Geheimtipp Nitzow – ein Ortsteil von Havelberg
Darf man als Bloggerin Geheimtipps verteilen? Ich denke als Mikrobloggerin, also als Bloggerin mit überschaubarer Leserschaft geht das. Eine Million Leute würde ich ungern in das liebliche Örtchen schicken, um das es in diesem Beitrag gehen soll.
Denn es ist ein besonderer Ort, den nur einige besondere Menschen besuchen werden. Warum? Ganz einfach – es gibt nicht so viele Betten zum Übernachten. Und dennoch oder gerade deswegen habe ich natürlich einen brandheißen Tipp für euch.
Wie in der Überschrift schon erwähnt, geht es um die kleine Ortschaft Nitzow. Der allerletzte, knapp 500 Leute zählende Ort, im nordwestlichen Sachsen-Anhalt. Nitzow gehört zur Hansestadt Havelberg und liegt wunderschön landschaftlich eingebettet zwischen Havel und weiten Wäldern.
Manchmal lässt uns das Leben wirklich überraschende Pfade treten und so rollen Marcus und ich Ende Juni durch das unscheinbare Nitzow. Gerade haben wir uns von Havelberg aus startend auf unsere morgendlichen Räder geschwungen und uns eingerollt.
Schneller Blick links, Blick rechts und ein fixer Gruß an ein paar am Straßenrand stehende Leute.

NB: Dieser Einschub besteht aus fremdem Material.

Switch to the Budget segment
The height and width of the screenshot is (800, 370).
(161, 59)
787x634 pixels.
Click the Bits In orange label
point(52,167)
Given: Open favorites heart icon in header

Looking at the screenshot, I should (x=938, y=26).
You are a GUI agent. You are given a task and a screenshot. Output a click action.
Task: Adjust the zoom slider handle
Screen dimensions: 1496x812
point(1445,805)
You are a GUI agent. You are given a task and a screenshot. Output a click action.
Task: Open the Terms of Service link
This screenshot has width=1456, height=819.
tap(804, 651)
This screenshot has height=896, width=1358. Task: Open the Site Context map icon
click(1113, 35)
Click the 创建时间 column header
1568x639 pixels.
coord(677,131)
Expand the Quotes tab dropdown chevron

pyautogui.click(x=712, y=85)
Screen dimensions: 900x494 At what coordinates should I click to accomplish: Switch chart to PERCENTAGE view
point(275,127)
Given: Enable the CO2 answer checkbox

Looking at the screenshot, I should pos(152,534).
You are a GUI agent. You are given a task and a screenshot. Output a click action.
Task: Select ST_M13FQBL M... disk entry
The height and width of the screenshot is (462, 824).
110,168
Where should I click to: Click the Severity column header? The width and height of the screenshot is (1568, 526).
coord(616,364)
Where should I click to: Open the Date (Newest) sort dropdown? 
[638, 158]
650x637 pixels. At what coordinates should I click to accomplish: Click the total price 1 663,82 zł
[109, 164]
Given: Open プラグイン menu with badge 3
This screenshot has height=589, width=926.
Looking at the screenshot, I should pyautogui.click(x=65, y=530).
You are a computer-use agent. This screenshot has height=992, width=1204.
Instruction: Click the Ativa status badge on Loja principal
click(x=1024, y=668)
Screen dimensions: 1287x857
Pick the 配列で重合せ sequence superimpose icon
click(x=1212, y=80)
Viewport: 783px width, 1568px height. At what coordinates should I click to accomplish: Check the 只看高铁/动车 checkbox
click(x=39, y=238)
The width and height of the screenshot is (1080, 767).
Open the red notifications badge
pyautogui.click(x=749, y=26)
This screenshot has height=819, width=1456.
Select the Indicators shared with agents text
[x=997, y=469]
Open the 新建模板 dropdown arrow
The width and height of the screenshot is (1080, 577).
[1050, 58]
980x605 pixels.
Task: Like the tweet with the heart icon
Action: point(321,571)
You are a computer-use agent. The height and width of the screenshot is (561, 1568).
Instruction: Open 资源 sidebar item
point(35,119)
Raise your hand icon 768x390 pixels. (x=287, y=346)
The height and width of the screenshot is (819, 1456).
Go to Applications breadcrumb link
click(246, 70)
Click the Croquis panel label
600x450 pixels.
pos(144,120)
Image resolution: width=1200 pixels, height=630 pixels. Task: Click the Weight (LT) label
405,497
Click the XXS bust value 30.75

Tja, ein Ort wie so viele, wo wir eben auf unserer Radtour gen Hamburg hindurchrollen. Nicht überall können wir anhalten und dennoch spüren wir, dass hier irgendetwas anders ist.
Manchmal spricht man ja von der berühmten Energie, die so gut ist – ohne, dass man greifen könnte, was das genau sein soll.
Uns jedenfalls fallen an diesem Morgen die gepflegten Häuschen und die recht große Backsteinkirche auf. Und die wenigen Leute, die wir sehen, sind einfach nett. Schön hier.
Und dann stehen da auf einmal diese fantastischen Süßkirchen, welche jene Frau auf einem Klappstuhl damals feil bot … …und dann stehen da eben nicht nur die Kirche, die Häuschen und die Kirschen, sondern auch wir.
So schaut es also aus, mit dem Durchrollen durch einen Ort. Wir kaufen eine Tüte und damit wir sie in unseren Radtaschen nicht zerquetschen, füllen wir sie in eine unserer Brotdosen.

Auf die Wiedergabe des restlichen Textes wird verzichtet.